The results of the Survey have been published nationally by the Labour Research Department, and are available on the branch website: https://www.ucu-unn.org.uk/images/stories/File/Workloads.pdf.
- Any changes to or discussions about how workload is experienced, allocated, or processed need to have your health, safety, and wellbeing, as well as equality and inclusivity, at their heart.
- Any information generated by consultation should be made available to all, and any changes to workload must in turn be negotiated with UCU, to make things better for you not worse.

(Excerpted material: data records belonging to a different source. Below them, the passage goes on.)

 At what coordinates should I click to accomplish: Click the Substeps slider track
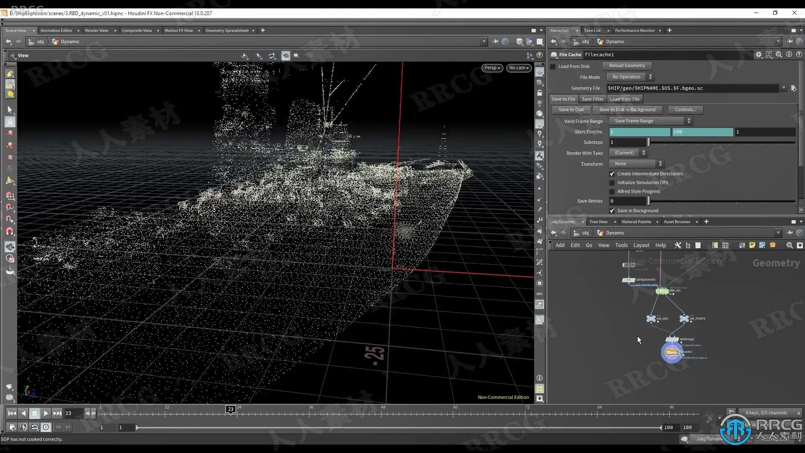(721, 143)
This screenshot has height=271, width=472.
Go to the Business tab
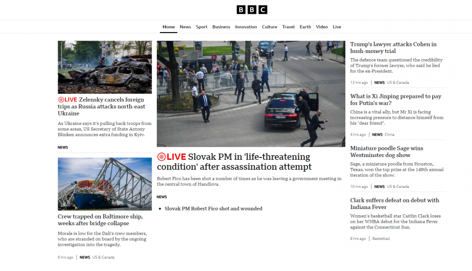point(221,27)
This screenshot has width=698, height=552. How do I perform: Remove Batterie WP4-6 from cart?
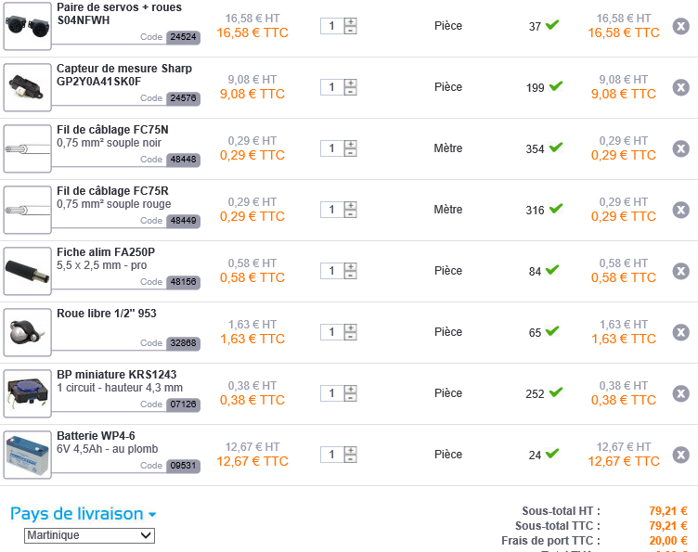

The current Workload Planning Scheme was agreed via negotiation with UCU in 2014; the Scheme says workload is meant to be subject to 'Periodic Review' involving UCU precisely because of this; and the relevant legislation says employers have to collectively bargain (i.e. negotiate) on 'terms and conditions of employment' and the 'allocation of work' : https://www.legislation.gov.uk/ukpga/1992/52/part/IV/chapter/I#:~:text=Trade%20Union%20and%20Labour%20Relations%20(Consolidation)%20Act%201992.
- Some improvements to how workload is experienced, allocated, or processed, could be achieved simply by honouring the terms of the existing scheme: you should be able to meet to see and agree their workload in a transparent way long before you have to do what is in your workload; you should get additional hours for developing new modules, or for running large modules.
- 1 hours’ preparation for one hours’ delivery (1:1) is not sufficient.
- Externally-funded research time should mean that (not use up your research allocation).
- 10 hours for second PhD supervision per year is not enough.
- 20 working days, and .75 time, are not enough for marking.
- Cuts in professional support push the admin burden on to academic staff and are not cost-effective.
- When academic colleagues leave and are not replaced, this has a huge impact on everyone else’s workload.